▸ CONSIGNE
Rédigez la suite de la critique de la série The OA, en commençant juste après sa dernière phrase.

▸ EXTRAIT DE PAGE

......

Netflix annonçait une série qui
révolutionne la notion de récit long. Pas mal, mais il ne faudrait pas non plus s’emballer…
Alors, cette
révolution narrative ?
The OA c’est quoi ? C’est l’histoire d’une fille aveugle qui a disparu, et qui
débarque de nulle part 7 ans après, en ayant retrouvé la vue et investie
selon elle d’une mission divine. Miracle, mythomanie, consommation excessive de
LSD ? Toutes les theories sont permises...
La série se structure autour de deux histoires entremêlées, l’une au présent, l’autre au passé, la
seconde racontée dans le temps présent par un personnage qui l’a vécu. Astuce,
on comprend au 7ème épisode que le personnage raconte autant
l’histoire à ses camarades qu’au spectateur.
Quoi de neuf là-dedans ? Absolument rien, et surtout pas ce dispositif de narration à la première
personne, dont on peut donc douter de la véracité, qui s’insère dans une
narration omnisciente classique, qui est très exactement la structure
de Usual Suspects pour ne citer qu'un exemple récent. Le fameux regard caméra adressé au spectateur, dans le 7ème épisode, aurait lui aussi un
vague aspect de nouveauté, si Netflix ne l’avait déjà usé jusqu’à la corde dans
les derniers épisodes des saisons 4 puis 5 de House of Cards, à chaque fois que Claire Underwood s’adresse au
spectateur.

......

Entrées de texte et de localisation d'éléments
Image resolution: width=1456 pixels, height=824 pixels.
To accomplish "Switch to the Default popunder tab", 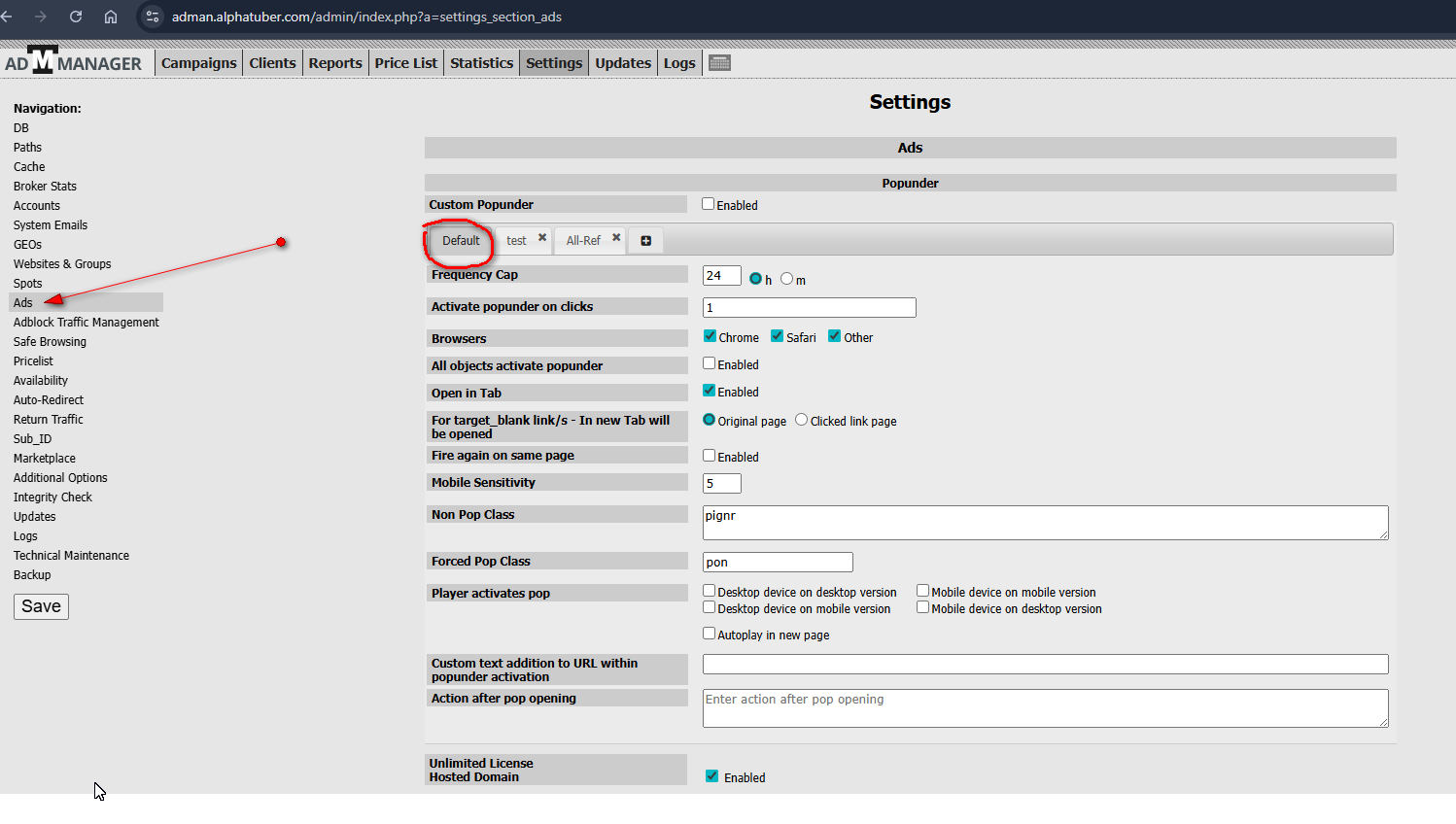I will [x=461, y=241].
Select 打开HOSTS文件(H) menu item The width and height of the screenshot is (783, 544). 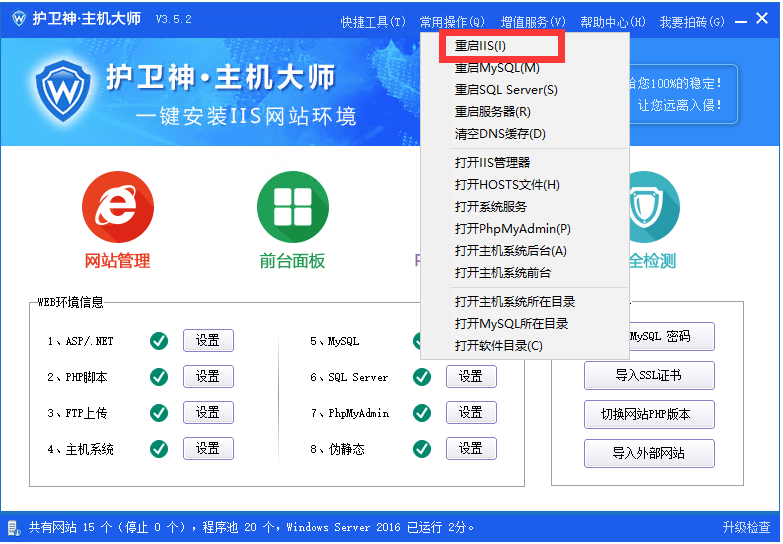[507, 184]
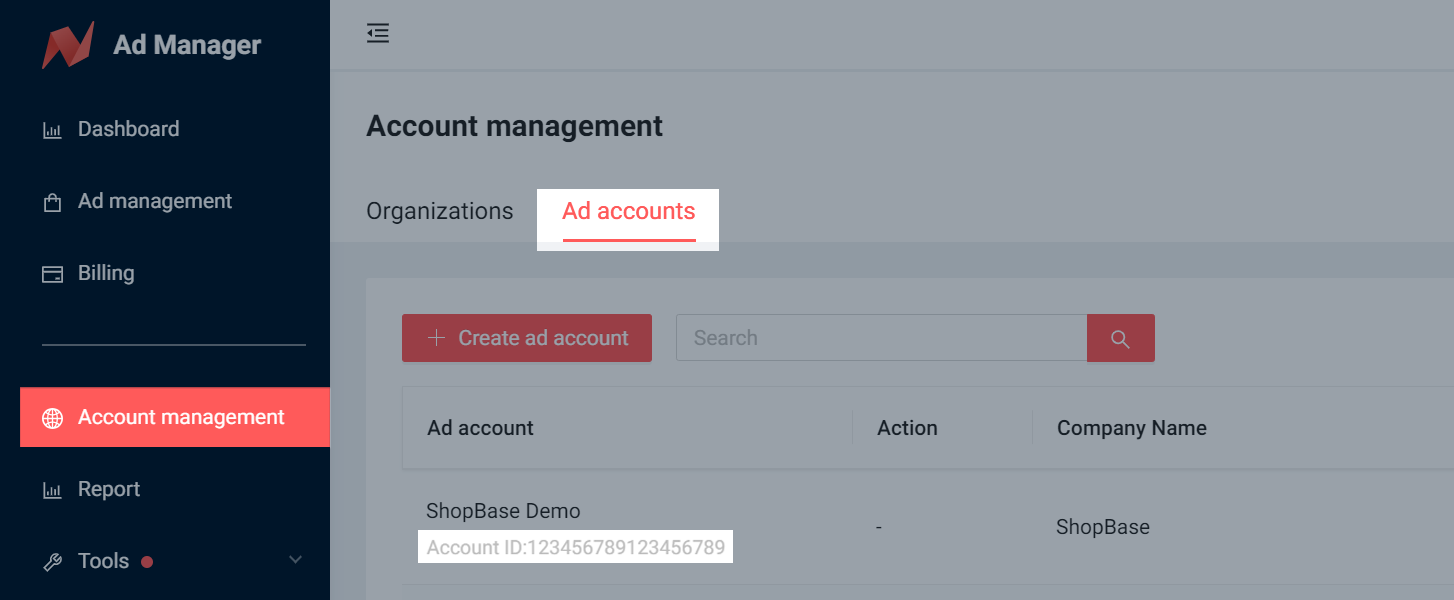Viewport: 1454px width, 600px height.
Task: Switch to the Organizations tab
Action: [x=440, y=212]
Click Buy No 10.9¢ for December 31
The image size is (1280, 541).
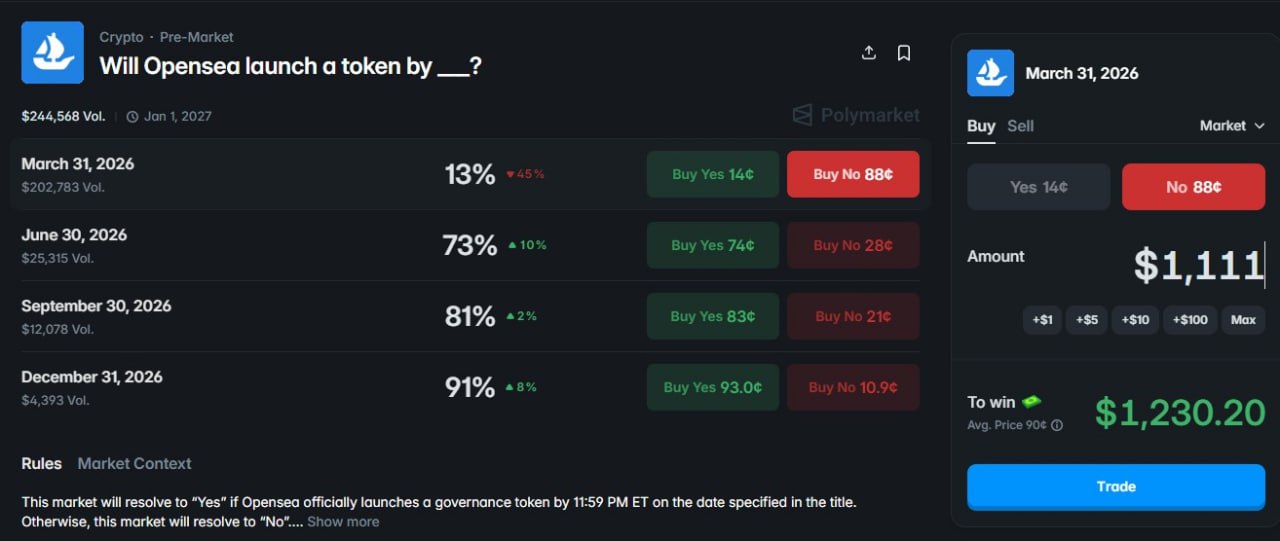point(853,387)
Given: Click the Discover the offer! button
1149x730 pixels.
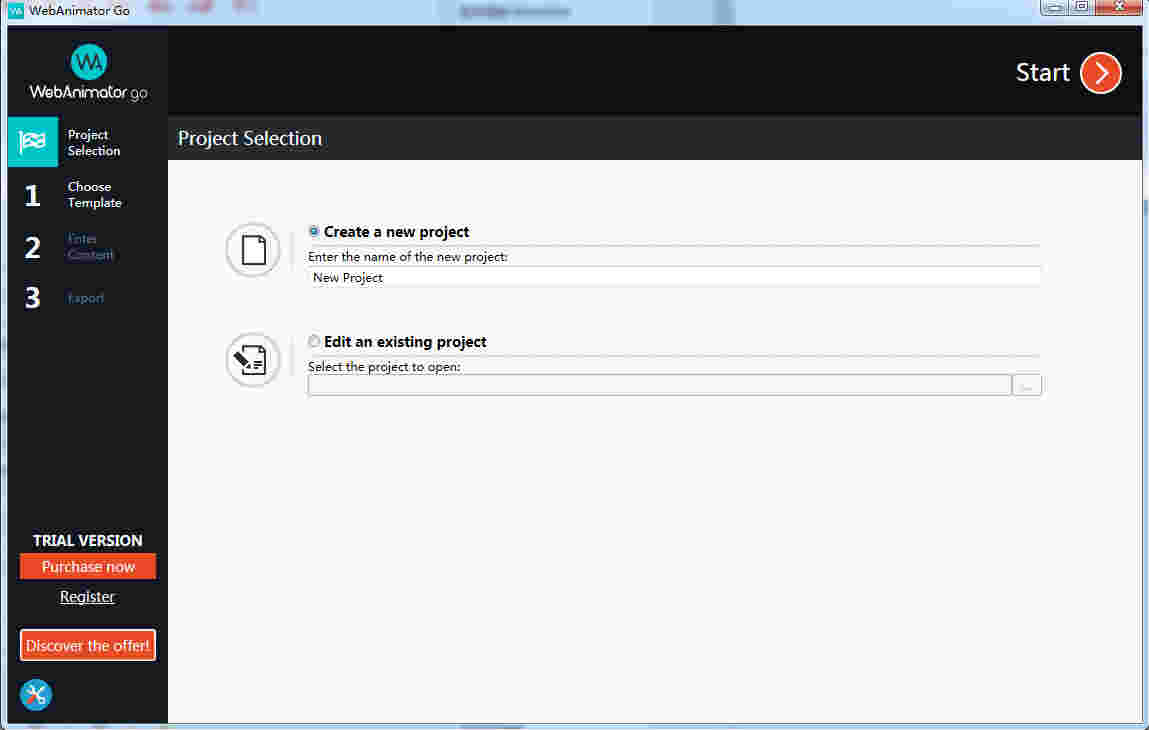Looking at the screenshot, I should pyautogui.click(x=87, y=645).
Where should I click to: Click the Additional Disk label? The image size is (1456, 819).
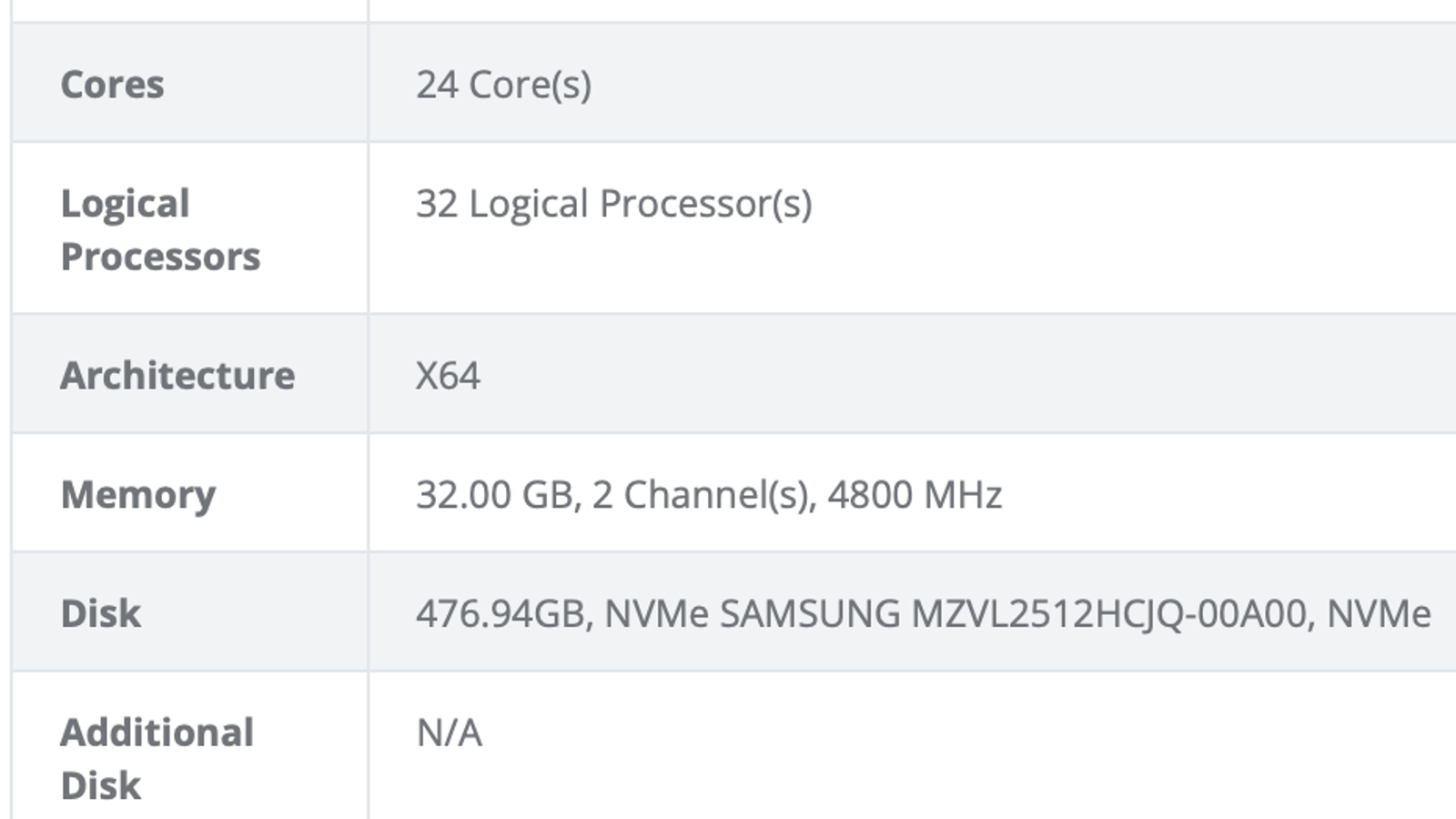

......

▸ RÉSULTAT DE L'EXERCICE
L'originalité, et encore, de The
OA, c’est sa façon de poser un questionnement sur la
croyance en general et sur la croyance au récit en particulier. En tant que spectateur,
comme devant tout œuvre de fiction, on accepte comme acquis les éléments
fantastiques, selon le principe de suspension volontaire du jugement, mais ici
la série donne aussi au spectateur des raisons légitimes de douter de la véracité du recit de son héroïne Prairie (un bon nom de merde, soit dit en passant).
Pour les personnages de la série, la question est la même, mais se double d’une
autre interrogation : le récit leur a clairement apporté quelquechose, une force, une confiance en soi ou en les autres, peut-être une forme de redemption... Alors, même si Prairie ment, pourquoi ne pas la suivre ?
Tout ça a l'air très chic et intello, mais, là non plus, on ne peut pas vraiment dire que Netflix innove. C'est en fait le questionnement le moins moderne
du monde. Les textes religieux, la Bible en tête, reposent déjà majoritairement
sur cette notion de la parabole, de l’histoire qui, même inventée, permet de
rendre l’homme meilleur. The OA ne fait donc que broder sur un thème
archi-classique, avec une forme elle-aussi éprouvée.
Mais comme c'est dans les vieux pots qu'on fait la meilleure soupe, la série fonctionne, dans son imagerie et sa curieuse
mélancolie comme dans son rythme qui donne clairement envie de voir l’épisode suivant.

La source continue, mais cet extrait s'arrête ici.